[Pixel coordinate grounding data]
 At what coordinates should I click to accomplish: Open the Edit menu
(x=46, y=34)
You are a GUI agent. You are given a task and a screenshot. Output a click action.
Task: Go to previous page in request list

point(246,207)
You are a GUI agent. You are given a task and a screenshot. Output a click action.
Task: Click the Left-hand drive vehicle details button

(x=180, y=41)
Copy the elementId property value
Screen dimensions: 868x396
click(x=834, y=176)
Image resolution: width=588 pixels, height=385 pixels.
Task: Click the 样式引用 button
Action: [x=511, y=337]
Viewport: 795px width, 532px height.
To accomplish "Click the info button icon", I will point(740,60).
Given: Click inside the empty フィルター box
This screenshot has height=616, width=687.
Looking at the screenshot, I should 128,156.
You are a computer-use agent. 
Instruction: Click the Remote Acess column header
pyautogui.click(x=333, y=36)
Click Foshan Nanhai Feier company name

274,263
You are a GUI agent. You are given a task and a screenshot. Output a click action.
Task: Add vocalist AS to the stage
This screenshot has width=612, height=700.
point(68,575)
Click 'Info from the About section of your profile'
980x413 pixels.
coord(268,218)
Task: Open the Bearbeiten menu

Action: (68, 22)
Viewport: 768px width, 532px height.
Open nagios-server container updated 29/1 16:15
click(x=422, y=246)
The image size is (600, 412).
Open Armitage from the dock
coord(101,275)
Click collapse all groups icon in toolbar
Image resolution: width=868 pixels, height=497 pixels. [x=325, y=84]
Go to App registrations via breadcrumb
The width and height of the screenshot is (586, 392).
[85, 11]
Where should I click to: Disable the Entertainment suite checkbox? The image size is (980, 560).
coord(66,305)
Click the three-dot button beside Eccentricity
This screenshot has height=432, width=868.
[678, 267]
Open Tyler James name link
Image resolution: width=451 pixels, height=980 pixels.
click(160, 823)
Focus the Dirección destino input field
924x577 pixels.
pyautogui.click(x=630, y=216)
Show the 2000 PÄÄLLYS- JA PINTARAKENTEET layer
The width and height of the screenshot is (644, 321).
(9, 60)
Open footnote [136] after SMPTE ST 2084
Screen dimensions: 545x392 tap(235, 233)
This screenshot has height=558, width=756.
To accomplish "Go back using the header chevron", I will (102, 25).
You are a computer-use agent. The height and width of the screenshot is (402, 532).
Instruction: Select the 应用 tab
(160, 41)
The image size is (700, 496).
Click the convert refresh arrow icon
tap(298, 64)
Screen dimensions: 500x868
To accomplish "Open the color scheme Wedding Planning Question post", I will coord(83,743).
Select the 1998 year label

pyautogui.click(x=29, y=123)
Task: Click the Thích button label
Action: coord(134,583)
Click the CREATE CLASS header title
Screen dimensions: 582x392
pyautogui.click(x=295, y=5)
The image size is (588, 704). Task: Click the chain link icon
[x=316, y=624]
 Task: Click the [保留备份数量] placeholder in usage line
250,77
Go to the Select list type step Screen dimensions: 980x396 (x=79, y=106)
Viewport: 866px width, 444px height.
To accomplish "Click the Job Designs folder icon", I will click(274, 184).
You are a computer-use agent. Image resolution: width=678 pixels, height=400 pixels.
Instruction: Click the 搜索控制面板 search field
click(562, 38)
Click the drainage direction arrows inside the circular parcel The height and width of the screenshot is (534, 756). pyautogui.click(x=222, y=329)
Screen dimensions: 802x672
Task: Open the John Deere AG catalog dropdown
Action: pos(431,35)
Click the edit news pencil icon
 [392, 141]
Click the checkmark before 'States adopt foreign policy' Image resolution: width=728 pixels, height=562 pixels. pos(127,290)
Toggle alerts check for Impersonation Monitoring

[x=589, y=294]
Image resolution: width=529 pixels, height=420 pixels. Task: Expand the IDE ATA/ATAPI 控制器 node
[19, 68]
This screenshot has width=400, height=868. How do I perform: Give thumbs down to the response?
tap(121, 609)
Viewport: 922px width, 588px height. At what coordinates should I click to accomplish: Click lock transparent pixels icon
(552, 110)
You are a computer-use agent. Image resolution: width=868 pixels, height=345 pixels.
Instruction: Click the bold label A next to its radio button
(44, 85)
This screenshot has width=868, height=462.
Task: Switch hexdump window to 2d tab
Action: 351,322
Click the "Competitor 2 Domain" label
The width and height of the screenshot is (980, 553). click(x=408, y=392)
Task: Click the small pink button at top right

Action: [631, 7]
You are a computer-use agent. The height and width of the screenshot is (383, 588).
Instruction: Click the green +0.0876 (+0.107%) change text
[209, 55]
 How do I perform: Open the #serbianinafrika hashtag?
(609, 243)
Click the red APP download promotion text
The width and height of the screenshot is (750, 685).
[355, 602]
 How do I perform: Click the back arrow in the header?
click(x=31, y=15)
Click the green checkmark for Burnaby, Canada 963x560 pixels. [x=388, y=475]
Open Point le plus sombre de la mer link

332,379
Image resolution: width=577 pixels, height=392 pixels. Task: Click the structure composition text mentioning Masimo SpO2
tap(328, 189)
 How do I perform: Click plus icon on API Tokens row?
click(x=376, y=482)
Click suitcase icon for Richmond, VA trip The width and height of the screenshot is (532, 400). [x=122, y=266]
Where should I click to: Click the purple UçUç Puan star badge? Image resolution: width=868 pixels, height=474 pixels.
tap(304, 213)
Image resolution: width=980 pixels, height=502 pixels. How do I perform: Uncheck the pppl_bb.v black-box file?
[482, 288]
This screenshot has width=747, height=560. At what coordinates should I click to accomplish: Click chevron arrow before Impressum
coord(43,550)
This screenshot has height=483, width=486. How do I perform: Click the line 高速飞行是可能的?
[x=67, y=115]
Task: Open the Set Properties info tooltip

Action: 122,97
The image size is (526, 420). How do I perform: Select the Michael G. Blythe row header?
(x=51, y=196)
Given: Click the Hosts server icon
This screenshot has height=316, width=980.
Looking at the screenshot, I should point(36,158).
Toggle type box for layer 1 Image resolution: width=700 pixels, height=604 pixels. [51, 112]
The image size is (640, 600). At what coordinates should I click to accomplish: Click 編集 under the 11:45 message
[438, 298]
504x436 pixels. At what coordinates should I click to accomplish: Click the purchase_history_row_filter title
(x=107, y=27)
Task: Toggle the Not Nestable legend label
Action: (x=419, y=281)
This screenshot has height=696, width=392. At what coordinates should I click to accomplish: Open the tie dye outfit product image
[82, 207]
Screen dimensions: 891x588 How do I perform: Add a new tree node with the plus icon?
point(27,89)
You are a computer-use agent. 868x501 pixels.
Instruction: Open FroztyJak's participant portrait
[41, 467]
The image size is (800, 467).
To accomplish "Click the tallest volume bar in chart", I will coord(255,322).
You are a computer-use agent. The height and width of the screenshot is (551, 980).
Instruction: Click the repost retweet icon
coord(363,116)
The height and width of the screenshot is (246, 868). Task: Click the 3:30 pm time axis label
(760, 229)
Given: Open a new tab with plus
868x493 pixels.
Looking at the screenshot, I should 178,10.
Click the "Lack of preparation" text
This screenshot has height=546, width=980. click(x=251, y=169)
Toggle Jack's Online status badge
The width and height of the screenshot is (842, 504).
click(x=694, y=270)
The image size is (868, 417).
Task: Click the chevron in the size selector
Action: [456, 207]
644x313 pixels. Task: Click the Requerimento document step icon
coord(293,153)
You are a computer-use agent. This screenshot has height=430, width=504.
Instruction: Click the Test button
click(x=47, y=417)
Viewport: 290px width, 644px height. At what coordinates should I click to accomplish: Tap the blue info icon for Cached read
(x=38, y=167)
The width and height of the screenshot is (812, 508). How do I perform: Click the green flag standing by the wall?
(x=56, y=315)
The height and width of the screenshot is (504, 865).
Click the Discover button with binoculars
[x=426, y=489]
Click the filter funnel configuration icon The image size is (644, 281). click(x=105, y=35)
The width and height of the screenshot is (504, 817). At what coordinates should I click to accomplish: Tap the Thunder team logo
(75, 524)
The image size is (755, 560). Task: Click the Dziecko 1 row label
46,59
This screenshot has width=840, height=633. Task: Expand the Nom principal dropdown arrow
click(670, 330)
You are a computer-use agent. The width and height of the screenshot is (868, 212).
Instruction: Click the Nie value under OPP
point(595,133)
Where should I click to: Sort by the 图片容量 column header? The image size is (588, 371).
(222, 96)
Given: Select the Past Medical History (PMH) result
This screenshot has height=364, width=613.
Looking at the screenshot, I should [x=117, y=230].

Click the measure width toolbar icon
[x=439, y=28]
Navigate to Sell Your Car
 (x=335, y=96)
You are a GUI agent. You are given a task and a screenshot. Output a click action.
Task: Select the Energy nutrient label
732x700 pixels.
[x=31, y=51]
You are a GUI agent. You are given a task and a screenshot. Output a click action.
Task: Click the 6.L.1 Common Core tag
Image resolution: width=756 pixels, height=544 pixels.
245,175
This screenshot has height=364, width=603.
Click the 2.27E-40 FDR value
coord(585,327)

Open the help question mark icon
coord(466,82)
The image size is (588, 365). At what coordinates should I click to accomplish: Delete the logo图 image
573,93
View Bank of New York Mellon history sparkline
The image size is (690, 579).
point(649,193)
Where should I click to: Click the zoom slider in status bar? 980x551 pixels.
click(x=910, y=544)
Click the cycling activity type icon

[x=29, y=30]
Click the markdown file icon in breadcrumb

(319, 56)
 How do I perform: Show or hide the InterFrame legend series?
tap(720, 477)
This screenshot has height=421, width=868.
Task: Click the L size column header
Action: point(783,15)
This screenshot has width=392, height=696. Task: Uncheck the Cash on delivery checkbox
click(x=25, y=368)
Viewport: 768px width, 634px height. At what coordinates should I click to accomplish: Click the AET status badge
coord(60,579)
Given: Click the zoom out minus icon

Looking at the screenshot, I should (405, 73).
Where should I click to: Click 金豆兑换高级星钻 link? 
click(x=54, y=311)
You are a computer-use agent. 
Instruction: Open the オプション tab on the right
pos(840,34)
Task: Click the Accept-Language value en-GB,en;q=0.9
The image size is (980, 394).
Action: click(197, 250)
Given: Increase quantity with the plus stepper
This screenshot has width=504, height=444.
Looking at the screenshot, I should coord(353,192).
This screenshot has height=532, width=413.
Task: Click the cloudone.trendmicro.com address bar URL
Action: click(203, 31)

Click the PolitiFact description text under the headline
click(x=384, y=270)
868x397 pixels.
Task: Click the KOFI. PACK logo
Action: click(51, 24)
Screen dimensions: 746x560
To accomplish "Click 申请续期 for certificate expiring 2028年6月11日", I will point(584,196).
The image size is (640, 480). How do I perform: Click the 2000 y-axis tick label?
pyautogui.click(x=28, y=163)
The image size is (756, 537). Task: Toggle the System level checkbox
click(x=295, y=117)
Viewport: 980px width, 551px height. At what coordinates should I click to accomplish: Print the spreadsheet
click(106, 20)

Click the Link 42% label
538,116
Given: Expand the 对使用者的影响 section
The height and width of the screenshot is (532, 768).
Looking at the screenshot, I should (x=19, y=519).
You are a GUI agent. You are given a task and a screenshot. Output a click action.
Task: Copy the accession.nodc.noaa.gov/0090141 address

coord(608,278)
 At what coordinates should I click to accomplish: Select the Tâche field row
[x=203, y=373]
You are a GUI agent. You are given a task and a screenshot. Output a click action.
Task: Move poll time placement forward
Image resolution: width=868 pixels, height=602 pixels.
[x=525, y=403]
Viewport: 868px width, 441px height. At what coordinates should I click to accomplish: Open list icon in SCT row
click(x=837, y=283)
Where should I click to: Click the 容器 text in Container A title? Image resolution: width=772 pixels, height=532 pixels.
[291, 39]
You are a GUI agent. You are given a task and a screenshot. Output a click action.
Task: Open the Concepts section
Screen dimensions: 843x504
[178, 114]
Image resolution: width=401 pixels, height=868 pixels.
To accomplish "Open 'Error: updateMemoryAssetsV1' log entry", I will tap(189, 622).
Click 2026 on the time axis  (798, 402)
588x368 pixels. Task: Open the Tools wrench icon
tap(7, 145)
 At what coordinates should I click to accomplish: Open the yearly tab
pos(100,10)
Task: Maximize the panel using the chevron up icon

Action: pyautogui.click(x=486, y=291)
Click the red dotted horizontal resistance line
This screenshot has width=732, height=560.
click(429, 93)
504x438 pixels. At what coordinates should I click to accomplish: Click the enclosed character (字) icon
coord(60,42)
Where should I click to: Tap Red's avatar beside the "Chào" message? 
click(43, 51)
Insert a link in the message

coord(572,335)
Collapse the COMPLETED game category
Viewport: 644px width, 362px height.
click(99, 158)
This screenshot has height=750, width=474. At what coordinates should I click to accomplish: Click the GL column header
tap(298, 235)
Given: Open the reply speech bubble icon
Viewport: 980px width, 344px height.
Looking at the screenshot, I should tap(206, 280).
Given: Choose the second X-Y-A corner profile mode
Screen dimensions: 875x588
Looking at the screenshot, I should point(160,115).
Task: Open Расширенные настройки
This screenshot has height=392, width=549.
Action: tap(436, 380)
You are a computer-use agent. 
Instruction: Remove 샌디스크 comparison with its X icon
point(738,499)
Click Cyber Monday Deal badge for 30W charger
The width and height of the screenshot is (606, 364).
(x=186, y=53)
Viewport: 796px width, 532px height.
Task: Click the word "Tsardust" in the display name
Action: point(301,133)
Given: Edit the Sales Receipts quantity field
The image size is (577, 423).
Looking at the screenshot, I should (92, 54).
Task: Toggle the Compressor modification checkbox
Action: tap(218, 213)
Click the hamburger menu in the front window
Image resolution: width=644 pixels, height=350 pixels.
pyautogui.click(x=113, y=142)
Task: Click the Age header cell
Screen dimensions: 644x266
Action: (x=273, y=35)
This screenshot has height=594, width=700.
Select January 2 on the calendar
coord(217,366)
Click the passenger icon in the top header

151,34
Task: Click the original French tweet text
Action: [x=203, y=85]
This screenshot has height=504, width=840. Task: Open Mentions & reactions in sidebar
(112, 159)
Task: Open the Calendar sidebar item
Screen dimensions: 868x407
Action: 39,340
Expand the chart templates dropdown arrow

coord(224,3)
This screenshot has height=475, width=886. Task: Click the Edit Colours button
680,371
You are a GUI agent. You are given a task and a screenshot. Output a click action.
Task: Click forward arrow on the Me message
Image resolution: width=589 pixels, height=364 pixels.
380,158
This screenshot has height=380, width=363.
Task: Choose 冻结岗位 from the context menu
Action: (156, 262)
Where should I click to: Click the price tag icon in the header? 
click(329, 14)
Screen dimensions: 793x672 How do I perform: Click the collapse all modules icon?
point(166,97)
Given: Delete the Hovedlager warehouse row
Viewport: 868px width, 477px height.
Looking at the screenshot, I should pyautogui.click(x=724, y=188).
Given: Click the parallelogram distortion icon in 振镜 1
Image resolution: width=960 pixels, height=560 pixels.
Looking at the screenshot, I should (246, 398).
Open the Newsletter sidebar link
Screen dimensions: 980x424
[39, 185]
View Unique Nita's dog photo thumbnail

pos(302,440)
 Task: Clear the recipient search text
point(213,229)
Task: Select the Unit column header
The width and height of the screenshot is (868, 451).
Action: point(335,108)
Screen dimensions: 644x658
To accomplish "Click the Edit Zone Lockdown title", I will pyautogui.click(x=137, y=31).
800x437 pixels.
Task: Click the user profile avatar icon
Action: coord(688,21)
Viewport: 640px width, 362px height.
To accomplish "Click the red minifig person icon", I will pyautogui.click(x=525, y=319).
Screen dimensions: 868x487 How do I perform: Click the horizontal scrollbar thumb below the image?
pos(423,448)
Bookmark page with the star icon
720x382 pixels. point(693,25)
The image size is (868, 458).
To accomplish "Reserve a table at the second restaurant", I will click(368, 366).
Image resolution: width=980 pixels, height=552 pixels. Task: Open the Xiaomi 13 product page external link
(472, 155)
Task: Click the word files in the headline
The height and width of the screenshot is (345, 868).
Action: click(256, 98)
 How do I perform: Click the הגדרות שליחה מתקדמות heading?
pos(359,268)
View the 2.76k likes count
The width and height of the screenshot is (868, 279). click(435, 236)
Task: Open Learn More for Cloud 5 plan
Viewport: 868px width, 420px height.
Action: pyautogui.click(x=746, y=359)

* **Task statement**
Could you transcribe the entries above word for word, from the line with "The height and width of the screenshot is (246, 868)." down to the line with "Toggle Jack's Online status badge", keeping both?

* **Expected answer**
The height and width of the screenshot is (246, 868). Task: Click the 3:30 pm time axis label
(760, 229)
Given: Open a new tab with plus
868x493 pixels.
Looking at the screenshot, I should 178,10.
Click the "Lack of preparation" text
This screenshot has height=546, width=980. click(x=251, y=169)
Toggle Jack's Online status badge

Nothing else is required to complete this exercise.